■ Questões de estudo:
- a) Verifique se cada afirmação a seguir está de acordo com o trecho sobre o filme Sonhos Tropicais: (i) Esther é uma polonesa que chega ao Rio em busca de um marido; (ii) o filme apresenta Oswaldo Cruz endeusado, como numa biografia heroica; (iii) nas cartas aos pais, Esther descreve o Brasil de forma fantasiosa. Para cada uma, responda sim ou não e cite literalmente as palavras do trecho que decidem a questão.
- b) Segundo o trecho sobre o filme Sonhos Tropicais, de quem eram as reformas que tinham a Lapa como alvo?
- c) Dê continuidade ao trecho sobre o filme Sonhos Tropicais a partir da última frase apresentada.

Sonhos Tropicais,
de André Sturm

Brasil, 2001


Com um roteiro dinâmico, diálogos inteligentes que agregam documentação histórica com ironia, Sonhos Tropicais se destaca como um dos melhores filmes históricos do recente cinema brasileiro. Longe das megalomanias rezendianas (Mauá, Guerra de Canudos) ou da fácil fuga para a sátira histórica (Caramuru, Carlota Joaquina), Sonhos aposta num desafio maior ao tentar entrelaçar o macro histórico ao vivido microscopicamente sem cair nas estereotipias pós-modernas do épico-lírico.

A personagem de Oswaldo Cruz não é endeusada como numa biografia heróica. É homenageado sim, mas numa interpretação contida de uma personalidade impetuosa e atravessada por contradições. A ação de Oswaldo Cruz na implantação de uma política pública de saúde no Brasil, assim como sua luta pela vacinação obrigatória, é misturada aos dilemas políticos da época e aos modelos opressivos com que o bem-estar era levado à população.

Em paralelo, acompanhamos o drama de Esther, polonesa que chega ao Rio em busca de um marido e que se torna prostituta na velha Lapa carioca. Justo a Lapa alvo das reformas de Pereira Passos e foco de doenças e de resistência cultural. A jovem "polaca" se envolve com as personagens do lugar, vai descobrindo as belezas e mazelas da cidade e, em cartas fantasiosas, tenta contar aos pais (na Polônia) as maravilhas do Brasil...

Os caminhos dos dois personagens esboçam o olhar da população e o olhar oficial sobre as principais questões que agitavam o Rio de Janeiro de então: a varíola, a febre amarela, as greves, a revolta popular, a agitação política dos sindicatos...

■ Informações fornecidas:
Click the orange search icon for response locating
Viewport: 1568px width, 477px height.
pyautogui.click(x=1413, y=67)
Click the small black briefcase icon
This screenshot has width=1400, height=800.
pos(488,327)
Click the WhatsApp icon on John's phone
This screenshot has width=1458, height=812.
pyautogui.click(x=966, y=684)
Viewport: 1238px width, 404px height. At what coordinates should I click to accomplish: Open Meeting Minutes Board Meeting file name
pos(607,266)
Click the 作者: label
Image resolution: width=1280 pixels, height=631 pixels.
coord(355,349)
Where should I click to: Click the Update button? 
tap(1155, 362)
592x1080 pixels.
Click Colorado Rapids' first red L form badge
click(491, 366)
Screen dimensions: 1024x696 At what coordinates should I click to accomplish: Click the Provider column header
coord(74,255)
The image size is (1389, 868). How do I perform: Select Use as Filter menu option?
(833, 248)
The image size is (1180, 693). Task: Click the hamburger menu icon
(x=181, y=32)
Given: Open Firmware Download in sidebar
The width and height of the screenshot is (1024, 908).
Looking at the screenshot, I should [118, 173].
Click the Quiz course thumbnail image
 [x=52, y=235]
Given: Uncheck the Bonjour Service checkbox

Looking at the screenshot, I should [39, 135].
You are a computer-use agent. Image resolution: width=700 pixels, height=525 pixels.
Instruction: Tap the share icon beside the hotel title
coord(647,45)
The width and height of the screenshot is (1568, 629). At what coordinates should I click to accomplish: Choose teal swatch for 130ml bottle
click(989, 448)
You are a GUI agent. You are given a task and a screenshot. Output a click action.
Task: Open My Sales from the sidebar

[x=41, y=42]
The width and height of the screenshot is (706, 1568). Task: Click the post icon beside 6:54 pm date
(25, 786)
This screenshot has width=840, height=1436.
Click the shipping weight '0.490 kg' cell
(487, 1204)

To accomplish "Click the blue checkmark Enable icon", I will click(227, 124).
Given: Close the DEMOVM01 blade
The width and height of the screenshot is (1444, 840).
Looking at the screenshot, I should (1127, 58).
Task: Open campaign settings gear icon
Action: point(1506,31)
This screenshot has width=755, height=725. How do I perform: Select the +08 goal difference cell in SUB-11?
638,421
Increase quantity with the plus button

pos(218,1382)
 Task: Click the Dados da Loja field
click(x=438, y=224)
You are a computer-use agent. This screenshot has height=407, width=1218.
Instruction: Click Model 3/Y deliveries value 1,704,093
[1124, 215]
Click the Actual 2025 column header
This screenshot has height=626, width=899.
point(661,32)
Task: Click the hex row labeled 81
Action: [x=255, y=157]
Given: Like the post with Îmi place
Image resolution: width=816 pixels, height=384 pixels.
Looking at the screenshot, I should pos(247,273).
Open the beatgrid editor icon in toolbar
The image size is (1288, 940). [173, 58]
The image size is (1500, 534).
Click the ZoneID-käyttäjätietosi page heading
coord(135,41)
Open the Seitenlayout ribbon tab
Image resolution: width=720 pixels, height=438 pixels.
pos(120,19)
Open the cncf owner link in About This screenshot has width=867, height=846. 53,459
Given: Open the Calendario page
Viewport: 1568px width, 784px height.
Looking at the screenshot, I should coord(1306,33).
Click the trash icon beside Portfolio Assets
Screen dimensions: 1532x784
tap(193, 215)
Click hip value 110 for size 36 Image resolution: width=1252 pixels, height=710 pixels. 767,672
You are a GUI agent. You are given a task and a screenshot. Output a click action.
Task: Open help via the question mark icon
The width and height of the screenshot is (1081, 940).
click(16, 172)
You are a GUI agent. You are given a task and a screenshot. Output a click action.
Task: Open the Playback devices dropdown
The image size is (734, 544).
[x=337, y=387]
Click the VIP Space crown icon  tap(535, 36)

■ Resultados:
- a)
(i) Sim: "polonesa que chega ao Rio em busca de um marido".
(ii) Não: "A personagem de Oswaldo Cruz não é endeusada como numa biografia heróica."
(iii) Sim: "em cartas fantasiosas, tenta contar aos pais (na Polônia) as maravilhas do Brasil".

- b) De Pereira Passos.

- c)
Além disso, um trio de típicos burgueses, comentaristas irônicos (entre eles, José Lewgoy), – aos moldes dos jornais de intriga e crônicas como O Tagarela (onde escrevia Olavo Bilac) – delineia o filme com diálogos mordazes, numa espécie de narração em off personificada.

Retrato curioso de uma república em formação, que mistura o olhar didático com um dinamismo surpreendente, Sonhos Tropicais consegue sobrepor a seus defeitos uma eficaz e atual narrativa.

Dessa forma, apesar de se perder em passagens da narrativa, sofrer com a pouca criatividade imagética de seu diretor e limitar-se por querer dar conta de tudo numa curta duração, Sonhos Tropicais oferece mais do que promete. Não é um grande filme, mas vai muito além do didatismo encomendado ou da burocracia cinematográfica que faz do filme um instrumento para a "contação" de histórias.

Uma interessante estréia de Sturms no longa-metragem, que foge do engodo cinematográfico dos filmes didático-históricos, mas que parece se mostrar no limite de suas forças. Um filme não mais do que suficiente, que se destaca no universo de filmes-históricos brasileiros por conseguir fazer de sua narrativa um atrativo imagético em si.